Lead Data Engineer, Zalo

What you will do

  • Design, develop, and maintain the data processing pipeline using distributed systems (Python, Spark, Kafka, Zookeeper, ELK, Scylladb, and Redis/Sentinel) and monitor/troubleshoot for a seamless and uninterrupted data flow;
  • Optimize and tune NoSQL databases, including key-value and wide-column stores, to ensure efficient data storage and retrieval;
  • Build backend systems to automate fraud detection, prevention, and mitigation workflows;
  • Research, develop, and implement tools and flows for clone-spam detection and anomaly detection;
  • Implement data quality measures and data validation techniques to ensure the accuracy and integrity of the data;
  • Perform data analysis to identify patterns, trends, and insights for clone-spam detection and anomaly detection;
  • Stay updated with the latest trends and technologies in data processing and recommend improvements to existing systems;
  • Document data processing procedures, configurations, and changes for easy reference and knowledge sharing;
  • Collaborate with cross-functional teams (engineering, product, security) to improve overall platform protection;
  • Delegate tasks, provide performance feedback, and coach team members for growth.
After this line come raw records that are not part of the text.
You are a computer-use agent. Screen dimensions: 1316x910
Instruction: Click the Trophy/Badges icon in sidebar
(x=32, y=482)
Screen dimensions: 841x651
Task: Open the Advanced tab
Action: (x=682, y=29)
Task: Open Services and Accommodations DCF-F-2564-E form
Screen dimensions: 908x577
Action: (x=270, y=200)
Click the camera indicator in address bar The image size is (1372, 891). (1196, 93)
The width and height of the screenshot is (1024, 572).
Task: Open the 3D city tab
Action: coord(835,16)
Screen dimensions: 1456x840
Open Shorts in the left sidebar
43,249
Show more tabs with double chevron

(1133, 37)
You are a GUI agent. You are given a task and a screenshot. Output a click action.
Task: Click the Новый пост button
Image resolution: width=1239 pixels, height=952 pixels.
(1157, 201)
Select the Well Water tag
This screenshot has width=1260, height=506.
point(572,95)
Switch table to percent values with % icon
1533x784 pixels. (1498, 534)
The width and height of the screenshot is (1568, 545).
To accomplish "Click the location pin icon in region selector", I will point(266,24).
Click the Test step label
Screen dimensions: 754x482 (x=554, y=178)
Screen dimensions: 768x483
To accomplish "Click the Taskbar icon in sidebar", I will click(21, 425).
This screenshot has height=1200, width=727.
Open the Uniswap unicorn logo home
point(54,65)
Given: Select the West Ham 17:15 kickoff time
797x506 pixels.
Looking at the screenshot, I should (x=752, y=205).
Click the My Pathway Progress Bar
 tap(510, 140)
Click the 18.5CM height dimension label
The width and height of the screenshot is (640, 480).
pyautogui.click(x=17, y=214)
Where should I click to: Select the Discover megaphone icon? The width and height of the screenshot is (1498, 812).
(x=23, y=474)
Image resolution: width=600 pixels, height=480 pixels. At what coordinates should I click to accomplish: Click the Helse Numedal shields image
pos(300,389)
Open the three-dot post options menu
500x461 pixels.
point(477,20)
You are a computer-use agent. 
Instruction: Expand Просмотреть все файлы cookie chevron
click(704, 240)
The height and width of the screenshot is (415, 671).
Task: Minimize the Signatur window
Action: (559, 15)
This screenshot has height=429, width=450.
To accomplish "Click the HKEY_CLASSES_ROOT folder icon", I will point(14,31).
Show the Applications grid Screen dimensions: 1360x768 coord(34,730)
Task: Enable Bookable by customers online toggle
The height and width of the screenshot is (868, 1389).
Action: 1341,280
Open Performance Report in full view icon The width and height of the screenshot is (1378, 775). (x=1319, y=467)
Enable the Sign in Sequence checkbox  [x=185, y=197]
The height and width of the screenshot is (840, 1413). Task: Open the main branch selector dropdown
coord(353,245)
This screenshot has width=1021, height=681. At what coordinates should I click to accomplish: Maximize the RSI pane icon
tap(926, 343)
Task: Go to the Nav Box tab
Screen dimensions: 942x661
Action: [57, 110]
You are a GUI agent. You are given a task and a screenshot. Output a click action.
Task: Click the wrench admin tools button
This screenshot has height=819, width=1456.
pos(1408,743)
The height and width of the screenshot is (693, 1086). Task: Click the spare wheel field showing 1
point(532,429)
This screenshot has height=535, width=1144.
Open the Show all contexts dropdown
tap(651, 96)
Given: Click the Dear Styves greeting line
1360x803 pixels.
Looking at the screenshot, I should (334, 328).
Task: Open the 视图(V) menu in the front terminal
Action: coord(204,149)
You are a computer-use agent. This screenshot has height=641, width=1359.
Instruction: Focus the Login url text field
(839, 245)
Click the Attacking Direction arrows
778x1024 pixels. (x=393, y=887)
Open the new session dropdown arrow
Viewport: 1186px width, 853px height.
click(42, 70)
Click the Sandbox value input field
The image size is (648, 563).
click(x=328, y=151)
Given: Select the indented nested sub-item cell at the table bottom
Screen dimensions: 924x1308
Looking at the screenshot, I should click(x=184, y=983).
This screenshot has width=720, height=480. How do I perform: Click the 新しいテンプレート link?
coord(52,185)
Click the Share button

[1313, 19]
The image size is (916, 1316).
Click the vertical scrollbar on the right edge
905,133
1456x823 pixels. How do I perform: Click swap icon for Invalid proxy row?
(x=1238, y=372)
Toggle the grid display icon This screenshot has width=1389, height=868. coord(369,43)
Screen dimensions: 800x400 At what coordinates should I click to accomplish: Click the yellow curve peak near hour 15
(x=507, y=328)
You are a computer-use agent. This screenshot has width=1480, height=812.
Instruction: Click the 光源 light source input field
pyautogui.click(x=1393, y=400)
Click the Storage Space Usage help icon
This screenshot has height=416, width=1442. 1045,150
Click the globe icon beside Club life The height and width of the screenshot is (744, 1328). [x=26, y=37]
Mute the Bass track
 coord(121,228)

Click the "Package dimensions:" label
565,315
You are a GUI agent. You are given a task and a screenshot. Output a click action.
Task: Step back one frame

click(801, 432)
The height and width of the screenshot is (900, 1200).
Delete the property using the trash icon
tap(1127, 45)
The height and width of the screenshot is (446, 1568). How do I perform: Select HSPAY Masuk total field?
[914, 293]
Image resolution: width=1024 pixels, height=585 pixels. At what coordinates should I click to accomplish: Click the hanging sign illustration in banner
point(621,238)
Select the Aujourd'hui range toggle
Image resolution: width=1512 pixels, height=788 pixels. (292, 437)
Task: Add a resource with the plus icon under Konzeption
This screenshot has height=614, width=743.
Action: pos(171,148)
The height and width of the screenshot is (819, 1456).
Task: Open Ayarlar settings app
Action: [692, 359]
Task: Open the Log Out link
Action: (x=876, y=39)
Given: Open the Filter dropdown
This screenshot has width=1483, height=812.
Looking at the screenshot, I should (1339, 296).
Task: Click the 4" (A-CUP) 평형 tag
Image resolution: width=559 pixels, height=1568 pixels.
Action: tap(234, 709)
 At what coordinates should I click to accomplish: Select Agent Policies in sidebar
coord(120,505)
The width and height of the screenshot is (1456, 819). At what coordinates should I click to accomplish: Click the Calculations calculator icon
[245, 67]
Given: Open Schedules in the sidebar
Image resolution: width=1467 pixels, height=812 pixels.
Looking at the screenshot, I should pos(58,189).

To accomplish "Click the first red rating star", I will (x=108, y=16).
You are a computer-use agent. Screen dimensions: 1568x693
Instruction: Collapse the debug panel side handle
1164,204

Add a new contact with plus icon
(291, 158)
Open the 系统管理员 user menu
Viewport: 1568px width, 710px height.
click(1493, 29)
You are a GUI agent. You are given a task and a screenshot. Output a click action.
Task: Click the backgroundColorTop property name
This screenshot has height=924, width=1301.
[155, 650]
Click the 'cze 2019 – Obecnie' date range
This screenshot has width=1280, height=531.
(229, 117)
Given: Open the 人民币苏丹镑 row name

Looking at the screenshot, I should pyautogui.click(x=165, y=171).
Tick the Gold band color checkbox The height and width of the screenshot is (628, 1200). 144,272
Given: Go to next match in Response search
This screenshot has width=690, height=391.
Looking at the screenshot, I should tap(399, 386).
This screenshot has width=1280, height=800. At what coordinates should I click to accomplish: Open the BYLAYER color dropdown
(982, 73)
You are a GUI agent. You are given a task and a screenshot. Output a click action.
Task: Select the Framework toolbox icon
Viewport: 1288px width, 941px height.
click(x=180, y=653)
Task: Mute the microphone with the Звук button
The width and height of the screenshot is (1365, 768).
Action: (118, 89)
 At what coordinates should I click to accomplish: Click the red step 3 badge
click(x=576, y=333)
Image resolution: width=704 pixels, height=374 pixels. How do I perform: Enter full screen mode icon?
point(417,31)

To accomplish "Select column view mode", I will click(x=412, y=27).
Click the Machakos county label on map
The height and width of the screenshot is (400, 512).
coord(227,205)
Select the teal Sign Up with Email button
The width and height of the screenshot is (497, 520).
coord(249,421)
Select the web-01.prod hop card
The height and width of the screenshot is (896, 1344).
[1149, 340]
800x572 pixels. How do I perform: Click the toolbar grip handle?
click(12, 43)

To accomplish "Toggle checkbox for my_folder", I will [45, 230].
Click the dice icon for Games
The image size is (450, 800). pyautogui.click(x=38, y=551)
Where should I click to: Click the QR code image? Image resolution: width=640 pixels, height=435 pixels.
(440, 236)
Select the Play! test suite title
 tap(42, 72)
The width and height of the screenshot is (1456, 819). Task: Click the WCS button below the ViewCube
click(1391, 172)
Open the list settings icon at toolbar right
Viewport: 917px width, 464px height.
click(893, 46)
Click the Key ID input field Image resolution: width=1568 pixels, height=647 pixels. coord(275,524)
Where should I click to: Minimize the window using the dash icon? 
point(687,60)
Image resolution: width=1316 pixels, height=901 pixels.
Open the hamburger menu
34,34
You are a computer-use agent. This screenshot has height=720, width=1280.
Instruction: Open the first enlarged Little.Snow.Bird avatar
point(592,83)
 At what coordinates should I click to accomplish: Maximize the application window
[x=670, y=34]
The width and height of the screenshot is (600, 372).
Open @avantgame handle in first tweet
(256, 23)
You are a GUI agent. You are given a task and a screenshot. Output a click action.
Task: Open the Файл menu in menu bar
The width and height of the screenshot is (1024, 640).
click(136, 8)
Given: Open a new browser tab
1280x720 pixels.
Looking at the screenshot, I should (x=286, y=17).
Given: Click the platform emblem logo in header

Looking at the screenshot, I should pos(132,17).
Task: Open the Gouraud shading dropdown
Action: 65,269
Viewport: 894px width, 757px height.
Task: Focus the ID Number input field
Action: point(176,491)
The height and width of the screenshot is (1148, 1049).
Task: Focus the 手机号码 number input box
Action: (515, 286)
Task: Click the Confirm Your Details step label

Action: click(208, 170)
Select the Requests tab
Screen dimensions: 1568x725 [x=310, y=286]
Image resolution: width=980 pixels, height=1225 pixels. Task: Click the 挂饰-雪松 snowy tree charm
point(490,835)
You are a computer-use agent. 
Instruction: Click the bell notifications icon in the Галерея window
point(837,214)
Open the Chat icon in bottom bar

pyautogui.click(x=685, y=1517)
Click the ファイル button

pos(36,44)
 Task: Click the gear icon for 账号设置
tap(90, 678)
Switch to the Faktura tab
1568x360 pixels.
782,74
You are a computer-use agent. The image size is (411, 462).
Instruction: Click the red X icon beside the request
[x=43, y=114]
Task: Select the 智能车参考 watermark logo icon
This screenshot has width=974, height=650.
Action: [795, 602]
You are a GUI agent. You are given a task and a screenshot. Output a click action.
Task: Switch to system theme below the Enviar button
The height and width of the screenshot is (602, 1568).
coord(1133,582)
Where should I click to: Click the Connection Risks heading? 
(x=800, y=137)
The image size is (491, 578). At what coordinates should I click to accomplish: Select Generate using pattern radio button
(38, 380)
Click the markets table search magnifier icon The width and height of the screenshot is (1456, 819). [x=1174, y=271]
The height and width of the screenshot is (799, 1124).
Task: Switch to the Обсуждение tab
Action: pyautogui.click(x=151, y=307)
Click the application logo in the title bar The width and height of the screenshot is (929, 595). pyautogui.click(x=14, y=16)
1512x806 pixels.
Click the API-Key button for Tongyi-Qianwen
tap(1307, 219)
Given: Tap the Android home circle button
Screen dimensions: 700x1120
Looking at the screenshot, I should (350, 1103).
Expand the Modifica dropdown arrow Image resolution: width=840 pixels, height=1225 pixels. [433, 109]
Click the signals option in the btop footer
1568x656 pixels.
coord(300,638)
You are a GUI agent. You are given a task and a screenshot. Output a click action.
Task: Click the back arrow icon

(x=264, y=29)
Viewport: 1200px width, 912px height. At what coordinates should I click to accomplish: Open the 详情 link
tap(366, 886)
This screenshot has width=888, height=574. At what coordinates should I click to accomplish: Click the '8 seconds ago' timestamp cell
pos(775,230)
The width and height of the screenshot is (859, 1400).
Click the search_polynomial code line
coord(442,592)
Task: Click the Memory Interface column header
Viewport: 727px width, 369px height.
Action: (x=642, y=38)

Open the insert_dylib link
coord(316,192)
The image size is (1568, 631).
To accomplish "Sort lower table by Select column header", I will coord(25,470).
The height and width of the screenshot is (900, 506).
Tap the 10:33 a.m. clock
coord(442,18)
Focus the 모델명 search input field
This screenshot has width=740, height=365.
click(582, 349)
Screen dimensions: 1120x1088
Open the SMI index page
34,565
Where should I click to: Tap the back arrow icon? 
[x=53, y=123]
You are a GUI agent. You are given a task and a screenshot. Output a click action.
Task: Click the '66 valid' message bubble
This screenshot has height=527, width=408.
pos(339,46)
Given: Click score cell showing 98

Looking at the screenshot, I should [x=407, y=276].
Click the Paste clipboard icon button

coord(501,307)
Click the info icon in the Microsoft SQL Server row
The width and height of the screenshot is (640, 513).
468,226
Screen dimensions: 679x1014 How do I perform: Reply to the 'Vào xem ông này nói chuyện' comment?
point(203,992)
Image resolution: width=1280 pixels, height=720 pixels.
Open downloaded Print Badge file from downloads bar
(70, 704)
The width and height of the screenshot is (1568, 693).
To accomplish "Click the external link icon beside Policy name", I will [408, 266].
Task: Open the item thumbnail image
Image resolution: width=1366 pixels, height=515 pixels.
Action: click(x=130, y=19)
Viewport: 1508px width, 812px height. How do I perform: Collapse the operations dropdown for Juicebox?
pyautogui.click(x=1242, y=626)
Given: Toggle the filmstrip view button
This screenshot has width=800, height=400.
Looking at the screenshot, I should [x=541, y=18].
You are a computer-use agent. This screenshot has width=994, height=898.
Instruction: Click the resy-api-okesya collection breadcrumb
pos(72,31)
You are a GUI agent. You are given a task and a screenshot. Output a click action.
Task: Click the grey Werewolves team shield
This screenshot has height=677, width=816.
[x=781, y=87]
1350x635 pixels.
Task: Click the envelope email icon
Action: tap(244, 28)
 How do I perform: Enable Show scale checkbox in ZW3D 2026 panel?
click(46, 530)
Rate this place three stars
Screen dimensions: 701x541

Track team progress and ensure individual and collective goals are met.

What you will need

  • Bachelor's or Master's degree in Computer Science, Data Science, or a related field;
  • Proven experience in managing team size at least 3 members;
  • Proven experience in designing and developing data processing pipelines using Python, Spark, Kafka, Zookeeper, ELK, Scylladb, and Redis/Sentinel;
  • Strong knowledge of NoSQL databases, including key-value and wide-column stores, and experience with database optimization and tuning;
  • Solid understanding of data modeling and database design principles;
  • Strong analytical and problem-solving skills with a keen eye for detail;
  • Self-motivated, proactive, and able to work independently with minimal supervision.
    Nice to have:
  • Experience with clone-spam detection and anomaly detection techniques is a plus;
  • Proficiency in Linux systems, bash scripting, and system administration tasks;
  • Knowledge of machine learning and data analytics is a plus.